Blatstein barrels onward
Two other information-only presentations came from projects on the table by Tower Investments, developer Bart Blatstein’s firm. Down in Northern Liberties, where he has several projects in the works, he’s proposing “The Poplar Hotel” at 2nd and Poplar, a 12- or 13-story extended stay hotel at the site of the old Ortlieb’s brewery (Blatstein’s other major undertaking in the neighborhood is nearby on the site of the shuttered Schmidt’s brewery).

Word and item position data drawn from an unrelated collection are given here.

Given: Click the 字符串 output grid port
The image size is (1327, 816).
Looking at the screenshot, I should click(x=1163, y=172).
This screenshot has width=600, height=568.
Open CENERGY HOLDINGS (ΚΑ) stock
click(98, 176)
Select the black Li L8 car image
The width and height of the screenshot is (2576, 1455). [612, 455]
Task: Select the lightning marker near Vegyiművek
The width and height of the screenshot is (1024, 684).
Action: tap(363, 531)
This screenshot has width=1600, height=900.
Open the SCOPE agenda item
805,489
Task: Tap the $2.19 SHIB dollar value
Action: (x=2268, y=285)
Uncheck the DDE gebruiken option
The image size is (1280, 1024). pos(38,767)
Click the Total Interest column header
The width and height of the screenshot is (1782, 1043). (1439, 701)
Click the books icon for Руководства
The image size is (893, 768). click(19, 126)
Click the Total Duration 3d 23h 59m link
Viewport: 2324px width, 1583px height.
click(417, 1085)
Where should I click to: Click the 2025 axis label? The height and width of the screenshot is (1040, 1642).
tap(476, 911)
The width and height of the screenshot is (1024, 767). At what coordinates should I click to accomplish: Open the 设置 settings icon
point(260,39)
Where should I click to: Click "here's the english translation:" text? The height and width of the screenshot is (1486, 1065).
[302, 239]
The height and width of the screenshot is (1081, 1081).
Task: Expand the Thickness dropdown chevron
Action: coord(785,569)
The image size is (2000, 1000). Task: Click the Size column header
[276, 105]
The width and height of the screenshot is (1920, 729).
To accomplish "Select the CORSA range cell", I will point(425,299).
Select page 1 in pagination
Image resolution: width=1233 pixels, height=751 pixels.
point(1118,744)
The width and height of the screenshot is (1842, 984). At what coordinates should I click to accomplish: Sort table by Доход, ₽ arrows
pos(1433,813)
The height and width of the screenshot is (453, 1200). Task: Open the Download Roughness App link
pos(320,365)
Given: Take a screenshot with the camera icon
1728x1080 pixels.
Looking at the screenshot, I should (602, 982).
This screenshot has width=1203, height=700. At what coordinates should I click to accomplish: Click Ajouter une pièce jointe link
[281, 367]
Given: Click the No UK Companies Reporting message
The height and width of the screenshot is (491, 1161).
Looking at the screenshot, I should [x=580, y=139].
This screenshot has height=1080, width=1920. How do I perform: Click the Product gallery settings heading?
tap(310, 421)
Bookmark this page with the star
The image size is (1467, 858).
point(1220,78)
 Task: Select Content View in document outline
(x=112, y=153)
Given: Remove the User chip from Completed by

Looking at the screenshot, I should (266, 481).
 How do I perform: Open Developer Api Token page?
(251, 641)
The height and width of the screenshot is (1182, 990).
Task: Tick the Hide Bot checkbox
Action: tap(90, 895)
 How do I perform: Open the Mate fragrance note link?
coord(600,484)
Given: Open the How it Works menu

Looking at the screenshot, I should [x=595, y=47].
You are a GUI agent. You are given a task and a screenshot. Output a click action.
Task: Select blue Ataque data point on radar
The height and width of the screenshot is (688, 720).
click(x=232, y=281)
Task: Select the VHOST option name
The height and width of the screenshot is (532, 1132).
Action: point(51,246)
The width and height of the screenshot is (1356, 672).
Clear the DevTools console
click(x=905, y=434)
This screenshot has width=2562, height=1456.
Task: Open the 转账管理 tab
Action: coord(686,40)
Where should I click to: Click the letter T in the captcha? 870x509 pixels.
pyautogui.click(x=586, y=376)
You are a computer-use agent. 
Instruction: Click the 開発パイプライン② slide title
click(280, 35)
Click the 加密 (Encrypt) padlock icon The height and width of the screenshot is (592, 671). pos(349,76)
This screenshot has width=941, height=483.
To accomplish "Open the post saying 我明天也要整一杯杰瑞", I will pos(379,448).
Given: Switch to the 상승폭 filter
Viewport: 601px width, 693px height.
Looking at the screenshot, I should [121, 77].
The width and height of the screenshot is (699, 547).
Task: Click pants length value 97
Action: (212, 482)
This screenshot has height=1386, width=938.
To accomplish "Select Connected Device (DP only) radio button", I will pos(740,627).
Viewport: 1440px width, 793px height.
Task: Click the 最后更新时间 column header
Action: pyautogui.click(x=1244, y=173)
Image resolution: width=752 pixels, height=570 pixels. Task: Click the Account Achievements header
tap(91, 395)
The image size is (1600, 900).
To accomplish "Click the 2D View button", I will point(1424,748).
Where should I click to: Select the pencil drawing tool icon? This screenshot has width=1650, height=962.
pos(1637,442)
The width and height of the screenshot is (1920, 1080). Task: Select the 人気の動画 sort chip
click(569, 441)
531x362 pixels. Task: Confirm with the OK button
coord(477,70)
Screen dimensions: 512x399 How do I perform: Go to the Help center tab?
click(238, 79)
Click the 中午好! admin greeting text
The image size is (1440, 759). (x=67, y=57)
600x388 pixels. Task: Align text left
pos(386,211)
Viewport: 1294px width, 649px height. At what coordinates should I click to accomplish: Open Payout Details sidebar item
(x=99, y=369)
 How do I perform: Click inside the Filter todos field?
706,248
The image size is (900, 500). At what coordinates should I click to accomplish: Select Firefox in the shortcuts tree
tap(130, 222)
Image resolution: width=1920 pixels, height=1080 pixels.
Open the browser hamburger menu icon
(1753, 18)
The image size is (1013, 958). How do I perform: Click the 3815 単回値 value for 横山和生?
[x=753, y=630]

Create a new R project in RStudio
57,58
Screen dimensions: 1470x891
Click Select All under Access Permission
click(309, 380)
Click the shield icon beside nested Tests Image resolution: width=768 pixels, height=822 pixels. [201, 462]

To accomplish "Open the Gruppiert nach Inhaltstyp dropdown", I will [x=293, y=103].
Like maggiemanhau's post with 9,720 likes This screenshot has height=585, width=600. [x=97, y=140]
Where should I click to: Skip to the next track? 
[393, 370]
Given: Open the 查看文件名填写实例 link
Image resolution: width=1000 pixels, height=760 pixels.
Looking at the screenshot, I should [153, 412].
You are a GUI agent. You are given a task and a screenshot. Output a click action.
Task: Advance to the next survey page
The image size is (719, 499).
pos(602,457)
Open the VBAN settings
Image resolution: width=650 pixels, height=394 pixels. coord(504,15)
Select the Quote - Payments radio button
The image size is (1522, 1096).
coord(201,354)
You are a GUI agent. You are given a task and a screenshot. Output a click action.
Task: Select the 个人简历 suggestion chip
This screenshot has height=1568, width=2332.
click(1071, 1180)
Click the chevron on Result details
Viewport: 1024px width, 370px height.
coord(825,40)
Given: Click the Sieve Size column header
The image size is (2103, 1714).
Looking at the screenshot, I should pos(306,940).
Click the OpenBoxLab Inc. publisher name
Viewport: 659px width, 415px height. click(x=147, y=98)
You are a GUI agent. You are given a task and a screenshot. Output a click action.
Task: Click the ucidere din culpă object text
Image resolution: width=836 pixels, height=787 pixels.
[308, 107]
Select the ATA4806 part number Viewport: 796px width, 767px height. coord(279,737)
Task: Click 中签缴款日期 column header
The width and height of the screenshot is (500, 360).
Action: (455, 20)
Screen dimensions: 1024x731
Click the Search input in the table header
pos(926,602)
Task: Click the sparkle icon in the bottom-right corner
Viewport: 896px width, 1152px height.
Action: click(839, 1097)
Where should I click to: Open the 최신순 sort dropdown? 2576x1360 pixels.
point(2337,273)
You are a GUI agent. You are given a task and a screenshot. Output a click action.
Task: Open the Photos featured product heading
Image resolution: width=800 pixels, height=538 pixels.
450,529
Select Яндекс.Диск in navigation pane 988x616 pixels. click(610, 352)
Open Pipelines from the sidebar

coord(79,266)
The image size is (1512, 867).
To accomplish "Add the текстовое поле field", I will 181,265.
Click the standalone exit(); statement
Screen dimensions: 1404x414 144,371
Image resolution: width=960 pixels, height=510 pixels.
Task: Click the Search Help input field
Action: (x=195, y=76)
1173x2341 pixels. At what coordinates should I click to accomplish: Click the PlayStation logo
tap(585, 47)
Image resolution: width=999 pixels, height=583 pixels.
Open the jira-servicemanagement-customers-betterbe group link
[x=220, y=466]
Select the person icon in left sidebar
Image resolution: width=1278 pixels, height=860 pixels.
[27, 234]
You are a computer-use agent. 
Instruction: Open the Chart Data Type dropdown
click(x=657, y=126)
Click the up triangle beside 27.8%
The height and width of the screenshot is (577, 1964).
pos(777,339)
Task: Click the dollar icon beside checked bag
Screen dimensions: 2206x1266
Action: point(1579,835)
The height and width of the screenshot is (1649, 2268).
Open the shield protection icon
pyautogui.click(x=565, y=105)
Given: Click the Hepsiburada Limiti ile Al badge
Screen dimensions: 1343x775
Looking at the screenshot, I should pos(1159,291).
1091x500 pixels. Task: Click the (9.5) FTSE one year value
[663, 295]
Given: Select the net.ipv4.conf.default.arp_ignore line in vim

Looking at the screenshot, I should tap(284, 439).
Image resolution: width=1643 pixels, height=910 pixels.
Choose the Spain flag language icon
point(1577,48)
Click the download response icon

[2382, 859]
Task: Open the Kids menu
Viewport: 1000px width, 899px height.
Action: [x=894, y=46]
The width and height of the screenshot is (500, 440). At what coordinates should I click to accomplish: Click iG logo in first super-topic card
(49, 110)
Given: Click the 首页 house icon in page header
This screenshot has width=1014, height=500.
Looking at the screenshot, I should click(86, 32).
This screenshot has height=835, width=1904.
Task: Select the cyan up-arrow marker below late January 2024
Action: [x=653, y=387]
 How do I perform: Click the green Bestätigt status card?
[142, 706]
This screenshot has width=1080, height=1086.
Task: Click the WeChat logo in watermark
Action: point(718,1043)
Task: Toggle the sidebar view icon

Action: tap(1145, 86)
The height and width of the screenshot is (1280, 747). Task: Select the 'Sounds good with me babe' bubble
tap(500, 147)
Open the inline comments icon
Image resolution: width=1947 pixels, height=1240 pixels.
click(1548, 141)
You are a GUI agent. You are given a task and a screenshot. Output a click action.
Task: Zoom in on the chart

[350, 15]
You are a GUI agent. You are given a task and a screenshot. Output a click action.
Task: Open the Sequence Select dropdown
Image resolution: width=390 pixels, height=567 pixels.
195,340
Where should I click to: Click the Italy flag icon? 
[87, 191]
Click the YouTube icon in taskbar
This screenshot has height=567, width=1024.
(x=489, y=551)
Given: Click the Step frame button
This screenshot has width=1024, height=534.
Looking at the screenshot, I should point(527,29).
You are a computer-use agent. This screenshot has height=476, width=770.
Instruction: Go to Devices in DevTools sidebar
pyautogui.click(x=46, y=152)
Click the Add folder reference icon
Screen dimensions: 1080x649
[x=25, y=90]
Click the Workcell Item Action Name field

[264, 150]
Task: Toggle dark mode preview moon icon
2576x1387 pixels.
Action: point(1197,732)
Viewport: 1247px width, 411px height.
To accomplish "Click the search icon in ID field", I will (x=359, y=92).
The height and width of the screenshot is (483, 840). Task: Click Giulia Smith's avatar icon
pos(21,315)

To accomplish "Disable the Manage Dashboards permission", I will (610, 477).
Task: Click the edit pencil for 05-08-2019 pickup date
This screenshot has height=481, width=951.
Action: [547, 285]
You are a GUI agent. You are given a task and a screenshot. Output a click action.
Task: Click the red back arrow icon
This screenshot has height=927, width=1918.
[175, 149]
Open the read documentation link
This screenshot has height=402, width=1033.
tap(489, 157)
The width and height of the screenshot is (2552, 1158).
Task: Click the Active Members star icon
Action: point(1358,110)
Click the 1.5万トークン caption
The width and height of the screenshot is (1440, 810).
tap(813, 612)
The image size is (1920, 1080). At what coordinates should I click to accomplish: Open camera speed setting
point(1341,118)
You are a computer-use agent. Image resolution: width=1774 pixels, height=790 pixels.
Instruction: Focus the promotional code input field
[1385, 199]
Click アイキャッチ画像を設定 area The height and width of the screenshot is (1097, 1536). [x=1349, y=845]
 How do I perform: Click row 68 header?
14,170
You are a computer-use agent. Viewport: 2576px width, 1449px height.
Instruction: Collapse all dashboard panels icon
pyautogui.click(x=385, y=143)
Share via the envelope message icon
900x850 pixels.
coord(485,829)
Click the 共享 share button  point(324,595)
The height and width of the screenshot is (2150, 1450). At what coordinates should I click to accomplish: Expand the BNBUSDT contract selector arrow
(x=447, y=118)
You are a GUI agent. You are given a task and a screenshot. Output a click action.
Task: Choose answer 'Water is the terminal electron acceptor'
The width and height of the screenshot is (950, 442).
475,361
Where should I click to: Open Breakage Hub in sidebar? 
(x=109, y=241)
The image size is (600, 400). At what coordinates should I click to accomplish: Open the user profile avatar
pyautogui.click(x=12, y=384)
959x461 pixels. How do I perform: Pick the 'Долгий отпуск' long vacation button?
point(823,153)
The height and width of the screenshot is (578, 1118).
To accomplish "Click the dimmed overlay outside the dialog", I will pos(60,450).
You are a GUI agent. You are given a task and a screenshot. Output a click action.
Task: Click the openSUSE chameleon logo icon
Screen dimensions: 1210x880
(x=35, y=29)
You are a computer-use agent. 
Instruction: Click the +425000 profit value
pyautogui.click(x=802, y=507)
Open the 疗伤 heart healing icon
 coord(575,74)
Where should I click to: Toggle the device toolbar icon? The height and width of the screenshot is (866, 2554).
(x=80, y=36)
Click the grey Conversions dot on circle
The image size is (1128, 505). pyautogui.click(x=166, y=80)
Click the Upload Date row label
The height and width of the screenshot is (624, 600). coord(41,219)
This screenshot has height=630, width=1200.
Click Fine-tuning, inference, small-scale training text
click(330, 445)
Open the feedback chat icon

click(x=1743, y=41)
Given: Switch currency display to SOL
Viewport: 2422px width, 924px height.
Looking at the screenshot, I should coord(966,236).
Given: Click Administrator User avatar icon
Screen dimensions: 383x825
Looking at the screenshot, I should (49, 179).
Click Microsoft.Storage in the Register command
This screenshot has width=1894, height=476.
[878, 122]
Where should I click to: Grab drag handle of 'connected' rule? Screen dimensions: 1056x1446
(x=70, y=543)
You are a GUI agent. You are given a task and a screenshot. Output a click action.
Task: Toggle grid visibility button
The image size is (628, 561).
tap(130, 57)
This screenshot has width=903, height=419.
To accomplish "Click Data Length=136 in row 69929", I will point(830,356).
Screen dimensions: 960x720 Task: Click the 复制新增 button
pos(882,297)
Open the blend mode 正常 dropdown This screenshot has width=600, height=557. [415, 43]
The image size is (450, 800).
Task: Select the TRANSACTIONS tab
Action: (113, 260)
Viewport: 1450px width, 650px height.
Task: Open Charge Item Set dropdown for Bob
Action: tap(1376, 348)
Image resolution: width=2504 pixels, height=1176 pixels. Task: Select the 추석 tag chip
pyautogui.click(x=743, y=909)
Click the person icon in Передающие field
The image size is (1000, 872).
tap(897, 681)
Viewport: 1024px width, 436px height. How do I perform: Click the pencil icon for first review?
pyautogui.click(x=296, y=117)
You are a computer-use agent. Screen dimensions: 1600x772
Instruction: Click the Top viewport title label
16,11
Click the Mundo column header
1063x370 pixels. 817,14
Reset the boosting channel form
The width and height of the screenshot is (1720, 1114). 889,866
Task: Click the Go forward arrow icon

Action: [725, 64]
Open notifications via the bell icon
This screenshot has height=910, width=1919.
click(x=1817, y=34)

Architect Cecil Baker told the commissioners of his “idea of slivers of towers” that would blend new residential development in with the existing industrial landscape. The ground floor would have a restaurant, and underground parking. Baker was effusive about the emerging community.

“Northern Liberties, to me represents the most inter-graphic neighborhood in town,” Baker said. “It’s got amazing changes in scale, really unique in this city. A neighborhood that has streets at odd angles, a neighborhood that has increasingly highly inventive architecture, living cheek-to-jowl with former industrial buildings and residential buildings.

“I was in a way daunted by the challenge,” he continued. “This is a neighborhood that I love walking around in, and I was wondering how I was going to make it better. It’s an amazing story. It’s the most exciting neighborhood in town.”

Read about NoLibs reaction

State Office Building
Blatstein also showed the commission plans to convert the big State Office Building at Broad and Spring Garden into a massive new residential tower, with retail at street level and a possible new building in the future, to be situated along 15th Street at the same height as the existing building. In all, there could be 474 new living units.

Presenting renderings of the site was James Templeton of H2L2 Architects, the same firm that built State Office Building – which he called “infamous” – in the 1950s. “We welcome the opportunity to re-do it” … as “an anchor to any sort of future development along North Broad Street.”